How to create a list of DICOM files and convert it to a single numpy array .npy?-CodePudding

I have a problem and don't know how to solve: I'm learning how to analyze DICOM files with Python and, so,

I got a patient exam, on single patient and one single exam, which is 200 DICOM files all of the size 512x512 each archive representing a different layer of him and I want to turn them into a single archive .npy so I can use in another tutorial that I found online.

Many tutorials try to convert them to jpg or png using opencv first, but I don't want this since I'm not interested in a friendly image to see right now, I need the array. Also, this step screw all the quality of images.

I already know that using:

medical_image = pydicom.read_file(file_path)
image = medical_image.pixel_array

I can grab the path, turn 1 slice in a pixel array and them use it, but the thing is, it doesn't work in a for loop.

The for loop I tried was basically this:

image = [] #  to create an empty list

for f in glob.iglob('file_path'):
    img = pydicom.dcmread(f)
    image.append(img)

It results in a list with all the files.
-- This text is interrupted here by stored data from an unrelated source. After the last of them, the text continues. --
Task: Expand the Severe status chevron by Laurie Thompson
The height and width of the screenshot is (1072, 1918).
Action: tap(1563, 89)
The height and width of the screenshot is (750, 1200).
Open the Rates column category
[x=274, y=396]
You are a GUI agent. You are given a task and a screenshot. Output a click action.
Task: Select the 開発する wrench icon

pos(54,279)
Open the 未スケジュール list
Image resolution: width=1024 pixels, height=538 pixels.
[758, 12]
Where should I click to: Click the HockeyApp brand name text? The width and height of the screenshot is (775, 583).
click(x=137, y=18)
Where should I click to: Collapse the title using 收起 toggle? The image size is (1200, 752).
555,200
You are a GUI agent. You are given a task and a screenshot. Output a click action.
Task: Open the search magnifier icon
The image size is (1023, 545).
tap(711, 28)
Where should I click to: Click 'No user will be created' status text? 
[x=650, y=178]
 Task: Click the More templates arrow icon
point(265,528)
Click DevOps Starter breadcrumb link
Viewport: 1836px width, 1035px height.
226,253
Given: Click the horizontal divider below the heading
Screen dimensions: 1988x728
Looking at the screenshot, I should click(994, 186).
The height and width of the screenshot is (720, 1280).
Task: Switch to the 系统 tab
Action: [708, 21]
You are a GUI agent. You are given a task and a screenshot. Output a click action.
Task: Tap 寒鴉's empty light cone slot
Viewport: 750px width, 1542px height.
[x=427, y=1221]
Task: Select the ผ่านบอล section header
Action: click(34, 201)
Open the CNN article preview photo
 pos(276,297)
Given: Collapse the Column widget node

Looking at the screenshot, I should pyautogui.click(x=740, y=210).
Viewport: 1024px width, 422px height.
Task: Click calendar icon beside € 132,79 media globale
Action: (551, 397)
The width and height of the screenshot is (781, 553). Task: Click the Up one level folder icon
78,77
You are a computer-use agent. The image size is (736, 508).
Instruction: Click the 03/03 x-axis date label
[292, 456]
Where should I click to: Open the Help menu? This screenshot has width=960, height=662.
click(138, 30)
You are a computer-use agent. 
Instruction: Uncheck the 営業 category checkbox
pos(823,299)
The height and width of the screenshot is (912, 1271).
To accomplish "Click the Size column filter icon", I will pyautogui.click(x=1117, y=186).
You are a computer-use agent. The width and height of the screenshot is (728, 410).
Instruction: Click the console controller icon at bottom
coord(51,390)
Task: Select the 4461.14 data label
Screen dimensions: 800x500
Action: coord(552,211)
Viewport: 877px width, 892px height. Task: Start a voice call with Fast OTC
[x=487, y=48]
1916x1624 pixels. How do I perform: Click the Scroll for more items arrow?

Until here it goes well, but it seems it's not the right way, because I can use the list and can't find the supposed next steps anywhere, not even answers to the errors that I get in this part, (so I concluded it was wrong)

CodePudding user response：

The following code snippet allows to read DICOM files from a folder dir_path and to store them into a list. Actually, the list does not consist of the raw DICOM files, but is filled with NumPy arrays of Hounsfield units (by using the apply_modality_lut function).

import os
from pathlib import Path
import pydicom
from pydicom.pixel_data_handlers import apply_modality_lut

dir_path = r"path\to\dicom\files"

dicom_set = []
for root, _, filenames in os.walk(dir_path):
    for filename in filenames:
        dcm_path = Path(root, filename)
        if dcm_path.suffix == ".dcm":
            try:
                dicom = pydicom.dcmread(dcm_path, force=True)
            except IOError as e:
                print(f"Can't import {dcm_path.stem}")
            else:
                hu = apply_modality_lut(dicom.pixel_array, dicom)
                dicom_set.append(hu)

CodePudding user response：

You were well on your way. You just have to build up a volume from the individual slices that you read in. This code snippet will create a pixelVolume of dimension 512x512x200 if your data is as advertised.

import dicom
import numpy

images = [] #  to create an empty list

# Read all of the DICOM images from file_path into list "images"
for f in glob.iglob('file_path'):
    image = pydicom.dcmread(f)
    images.append(image)


# Use the first image to determine the number of rows and columns
repImage = images[0]
rows=int(repImage.Rows)
cols=int(repImage.Columns)
slices=len(images)

# This tuple represents the dimensions of the pixel volume
volumeDims = (rows, cols, slices)

# allocate storage for the pixel volume
pixelVolume = numpy.zeros(volumeDims, dtype=repImage.pixel_array.dtype)

# fill in the pixel volume one slice at a time
for image in images:
    pixelVolume[:,:,i] = image.pixel_array

#Use pixelVolume to do something interesting

I don't know if you are a DICOM expert or a DICOM novice, but I am just accepting your claim that your 200 images make sense when interpreted as a volume. There are many ways that this may fail. The slices may not be in expected order. There may be multiple series in your study. But I am guessing you have a "nice" DICOM dataset, maybe used for tutorials, and that this code will help you take a step forward.